MillenniumPost
Bengal

To combat arsenic threat, KMC to rid city of hand pumps in two years

In two years the city will be free of tubewells (hand pumps) as Kolkata Municipal Corporation (KMC) have ensured maximum household water supply to come out of arsenic threat.

The assurance comes from Mayor Sovan Chaterjee. Ensuring 40 million gallon per day (MGD) for every citizen, Chatterjee said that KMC is now self sufficient of distributing household water.

“The production of Garden Reach Water Works was 37 MGD when I took up the charge. But now, the production has gone up to 185 MGD and will increase to 210 MGD.

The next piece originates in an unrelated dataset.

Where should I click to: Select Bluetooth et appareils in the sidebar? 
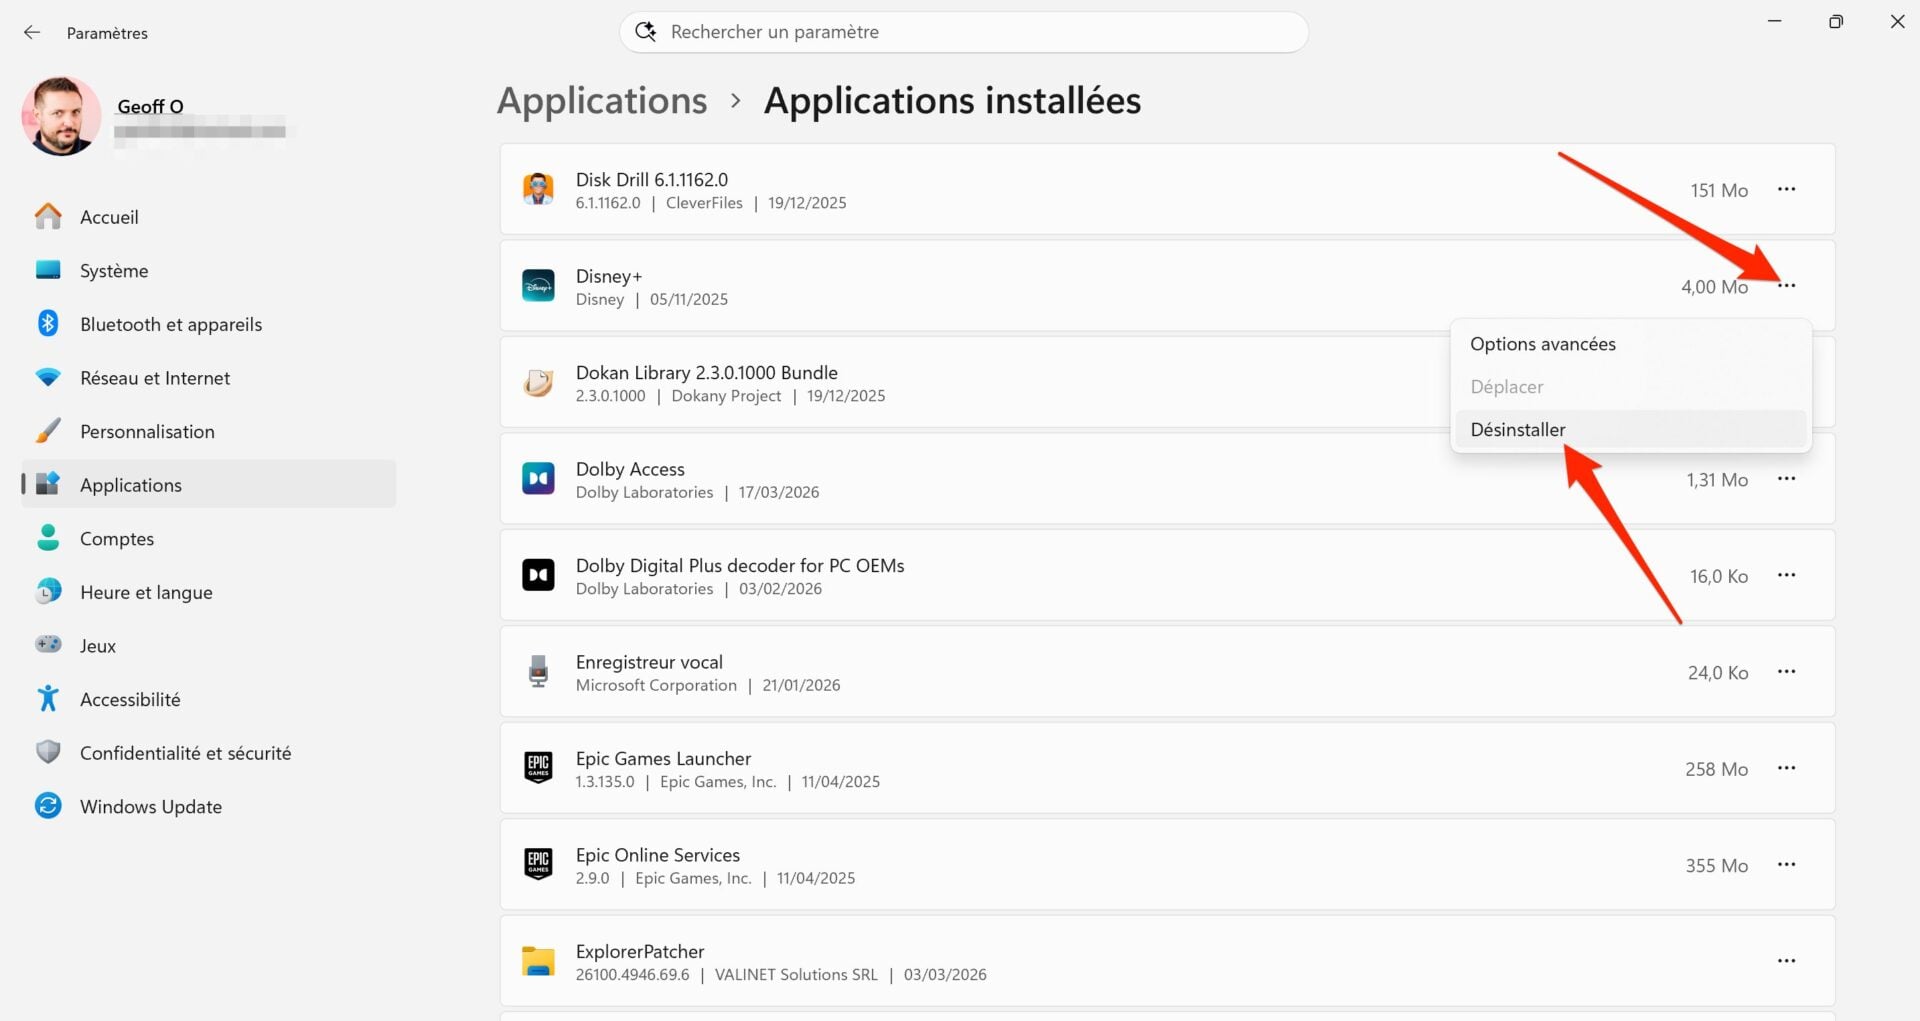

“The preparation of new distribution system of Indira Gandhi Water Treatment Plant at Palta is underway. The production there will rise by 20 MGD. The present capacity of Jai Hind Jal Prakalpa at Dhapa is 30 MGD – which will increase by 40 MGD soon. The supply system there is almost ready,” the Mayor said at the sideline of CII Climate Conclave 2016.

However, KMC will send from its own fund to prepare the distribution system to supply water, but is in talk with Asian Development Bank (ADB) for adequate loan.

“Prevention is better than cure. We have started work for isolating Arsenic in KMC area. ADB has asked us to consider 24 hour water supply in ward 1 to 6, 142 to 144 and 123 to 125. They have also proposed to supply 12 hours water for some areas,” Mayor said, adding the development bank had already given an amount of Rs 72 crore in this bid.

Kolkata shed the deep tube well a long ago. But there are still some hand pumps which can be seen in different location of South Kolkata, where KMC once found tinge of Arsenic in the mid nineties.

Of the 144 wards that the city is divided into, as many as 30 have “high levels” of arsenic in groundwater, showed by an earlier study by the School of Environmental Studies (SOES) of Jadavpur University.

In some wards, the arsenic level is “dangerously high”, and traces of the deadly metalloids were found in samples drawn from 32 more wards, but the level was within permissible limits.